Before lockdown, the retail presence on our high streets had been slowly reducing. Now, with the recent acceleration of store closures, we are seeing many more properties become permanently unoccupied.
Additionally, other commercial premises – typically offices – have met with a similar fate. Many commercial tenants are now reviewing their need for city addresses and the expensive rental cost that often comes with them.
As working from home becomes the ‘new normal’, more businesses will look to desk-sharing and splitting the working week between home and office. These solutions will ultimately reduce the amount of office space that companies require. Vacant premises will become more expensive to insure as a result, with the situation made worse by the likelihood that insurers will offer reduced cover and expect more onerous unoccupied policy conditions to be fulfilled.
A changing landscape
Faced with these headwinds, commercial properties now appear to offer a far less attractive investment opportunity than they once did. This scenario, in turn, is likely to create a shift in commercial to residential conversions. The Government has already recognised the importance of this change by announcing radical reforms to the planning laws to boost construction. They recently launched a new Class ZA Permitted Development Right, allowing developers to demolish unused commercial premises and build residential units. The benefit of this scheme is that it restricts the powers of local councils to prevent developments going ahead and expedites property conversions.
Historically, we have seen considerable numbers of commercial properties – which tend to have good access to amenities and transportation – converted into residential apartments. And with the Permitted Development scheme now in place, this is likely to accelerate. Consequently, our high streets and commercial centres may soon take on a more residential look and feel.
So, if you are planning to convert unoccupied commercial properties into residential accommodations, speak to your insurance broker from the outset, as there are project insurance policies available.
Single project insurance
Single project insurance programmes are an increasingly popular risk management technique used by property owners, developers and contractors for construction projects to reduce total construction costs whilst controlling the scope of risks to be insured.
This type of policy typically consolidates insurance coverage for main contractors and subcontractors working on a project into one programme negotiated, purchased and managed by a single sponsor.

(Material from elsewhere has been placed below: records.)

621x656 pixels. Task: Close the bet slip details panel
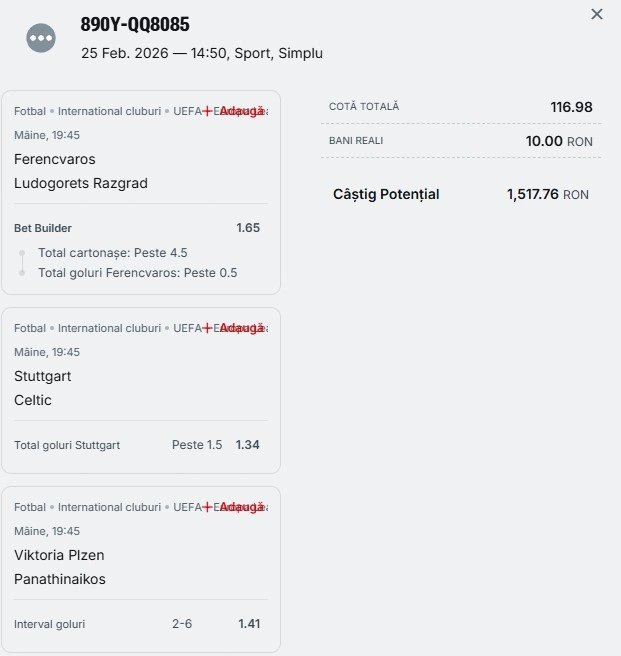tap(597, 14)
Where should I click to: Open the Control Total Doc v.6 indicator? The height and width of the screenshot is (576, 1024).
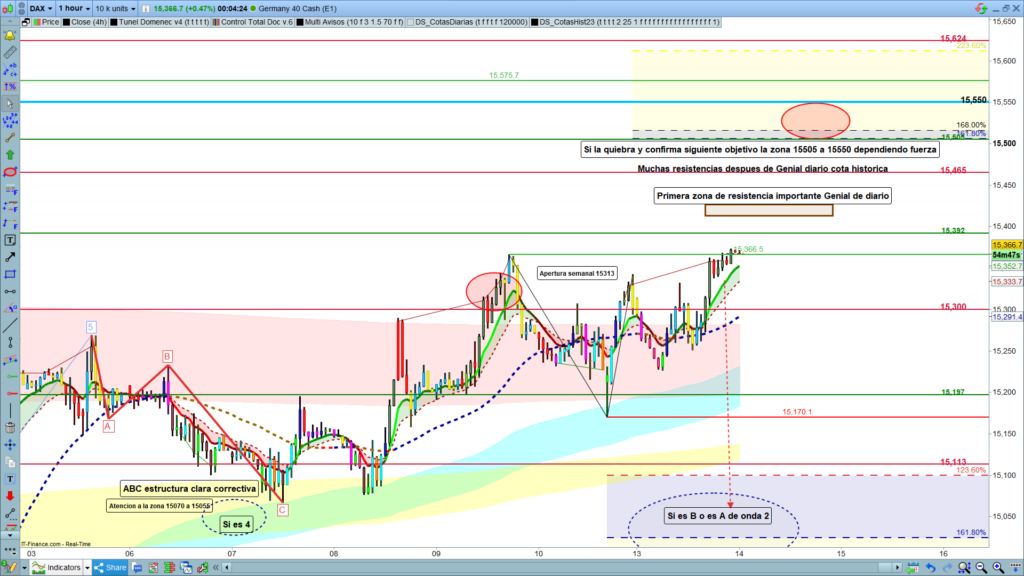pyautogui.click(x=256, y=20)
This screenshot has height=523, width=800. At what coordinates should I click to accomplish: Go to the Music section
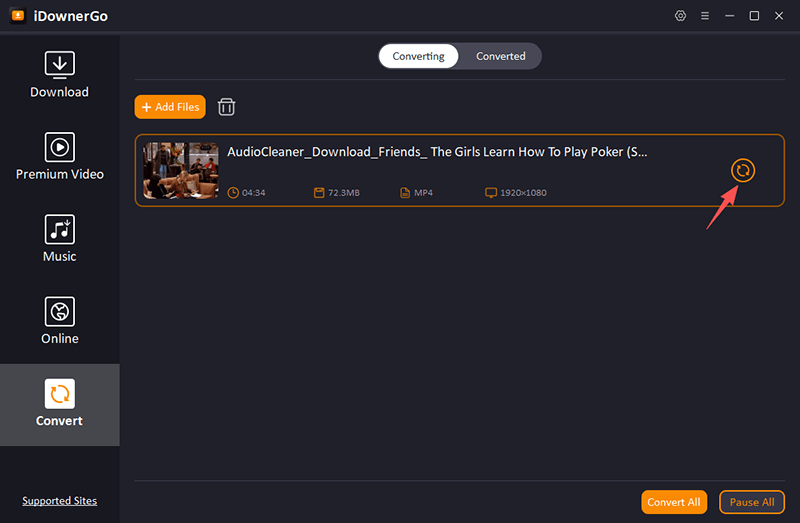point(59,239)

That sponsor can either be the owner or developer (owner-developer controlled insurance programme) or the contractor (contractor-controlled insurance programme).
Construction project arrangements may include insurance of the works, public liability insurance, excess liability insurance, non-negligence insurance, existing structures buildings insurance, advanced loss of rent and additional cost of interest business interruption cover, professional indemnity insurance, environmental impairment insurance and buildings defects insurance.
Speak to your insurance broker
If you are engaging with a specialist construction insurance broker, they should be able to review your building contract provisions to ensure the correct JCT provisions are put in place to protect your assets and upcoming works. They can also ensure that the proposed provisions can be fulfilled to avoid a breach of contract. Furthermore, depending on the complexity of the construction works programme, there may be various types of insurance cover required throughout, and at different phases, of the building project.